加算平均心電図 Late Potential:LP
心筋梗塞などで心筋が傷ついたり、心筋に炎症や変性が起こるとその部位において刺激が伝わらなかったり、伝わりにくく(伝導遅延)なり、心室性の頻拍発作を起こしやすくなります。
この遅延した微小電位(心室遅延電位:Late potential)を体表面から記録する方法として加算平均心電図があります。
通常の心電図では記録困難な微小な電位を心電図をかさねて記録することで大きく描き出します。 心室性頻拍を起こしやすいかという素地を精査する検査です。

検査方法
胸と背中に合わせて7箇所電極を取り付け、記録をします。

電極ついてるーの図。

記録時間は心拍数により変わってきますが、1回の記録が約10分程度となり、記録は2回行います。
(心拍数を500拍以上記録しますので、脈がゆっくりの方はさらに長く時間がかかります)
記録中は通常の心電図と同様で、動かず力を抜いて寝ていてください。
ノイズが多く記録されますと結果に影響がでますので、きれいに記録ができていないようなら3回目の記録をとる場合があります。
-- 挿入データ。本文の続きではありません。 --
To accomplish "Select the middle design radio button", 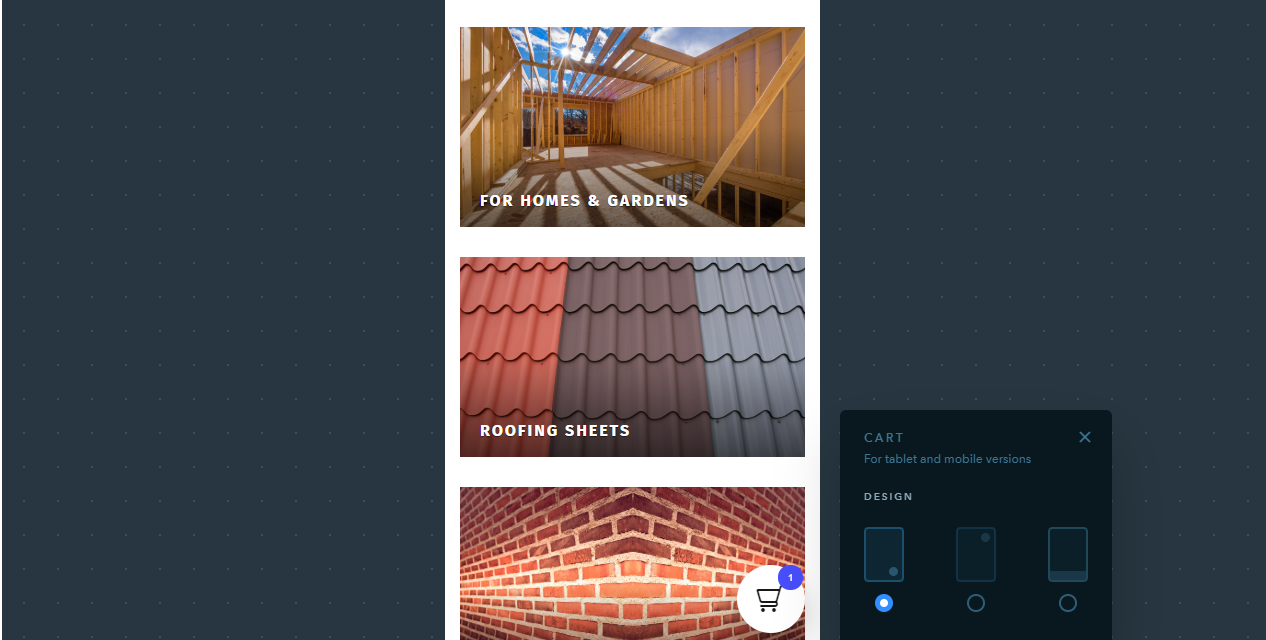I will pyautogui.click(x=976, y=603).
電極取り付けの時間等含め検査時間は約30分かかります。

検査時の注意点・お願い…
・結果はすぐに出ますので外来受診に持参していただくことが可能です。
・検査に時間がかかりますので、お手洗いは先にすませておいてください。
・心房細動、ならびに心室性の期外収縮が頻発している状態では、機械の波形認識が上手くいかず検査はできません。